What Does Cilantro Taste Like?

Basic idea
A hands-on demo to show how model size and settings change what AI says — using one simple, relatable question.
What students learn
  • AI is a spectrum of models, not one fixed thing
  • how temperature, token limits, and sampling shape output
  • what training data has to do with what a model knows
You'll need
Allen AI Playground
Format
20 min in class

Go to Allen AI Playground, pick the smallest available model, and ask it one question: What does cilantro taste like? Then pick the largest model and ask the same question. The difference between those two answers is a 20-minute lesson in how language models actually work.

The Setup

Have students open playground.allenai.org on their own devices, or run it as a class demo on a projector.

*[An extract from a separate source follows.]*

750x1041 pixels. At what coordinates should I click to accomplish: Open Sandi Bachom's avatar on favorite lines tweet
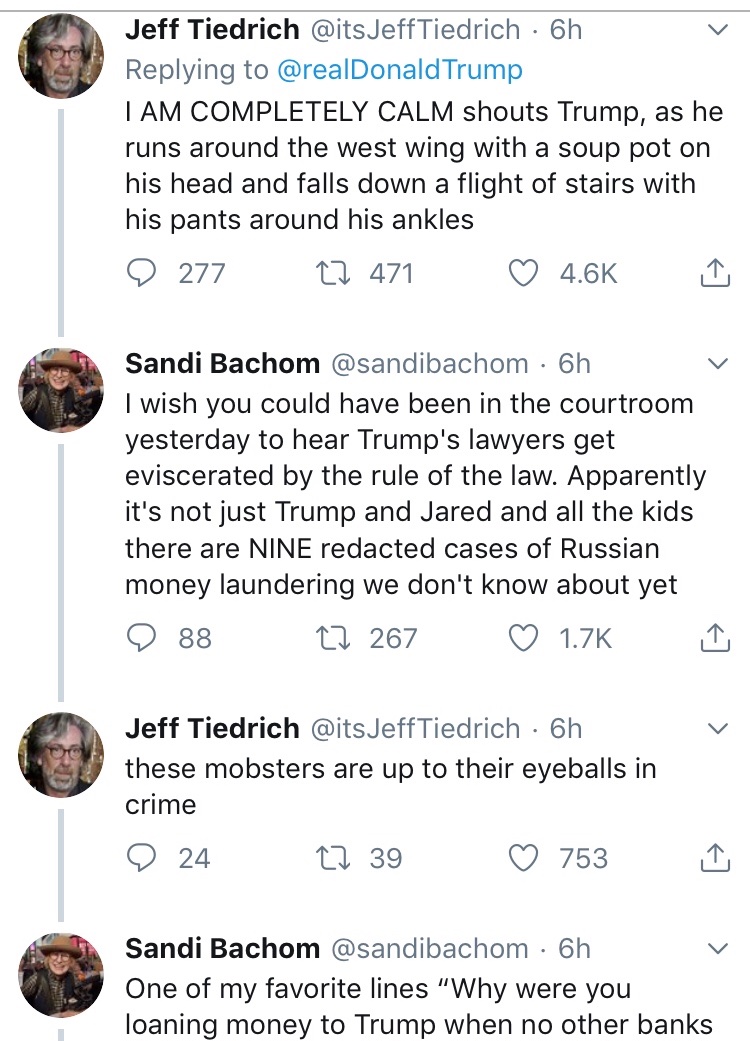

Round 1 — small model: Select an older, lower-parameter model from the dropdown. Submit the prompt. Note what comes back: responses from small models tend to be short, repetitive, or circular — describing cilantro in terms of cilantro, producing thin or generic sentences, sometimes looping.

Round 2 — large model: Switch to the largest available model and submit the same prompt. The difference is usually striking. Larger models typically describe cilantro’s fresh, citrusy, herbal quality — and often mention the well-known genetic variation that makes it taste like soap to roughly 10% of people. That detail is a good marker of genuine knowledge depth.

Round 3 — model settings: With the large model selected, experiment with the available parameters:

The Prompt

prompt What does cilantro taste like?

Why It Works

Cilantro is an ideal demo question because it has a concrete, sensory answer students can verify from their own experience — and because the soap-taste detail is a meaningful test of whether a model has encountered real knowledge about the world, or just plausible-sounding filler. The genetic variation angle also opens a brief but productive conversation about what “training data” actually means: the model knows about cilantro-as-soap because enough people wrote about it and it “knew” enough to not filter it out.

The parameter demo grounds abstract concepts — temperature, tokens, sampling — in something students can observe in real time rather than read about in a textbook. Most students arrive thinking AI is a single, fixed thing. This activity gives them a concrete counter-example in under 30 minutes.

What to Watch For

The specific models available on the Allen AI Playground change over time — the contrast between small and large models is the point, not any particular model’s result. If the playground changes its interface or model lineup, the activity still works; just find the smallest and largest options available.

The activity works best when students generate their own responses so they can see variation across the class — even the same prompt to the same model will produce slightly different output each time, which is itself worth discussing. Everyone generalizes about “AI output,” which makes sense, but students benefit from seeing how much variation lives inside that phrase.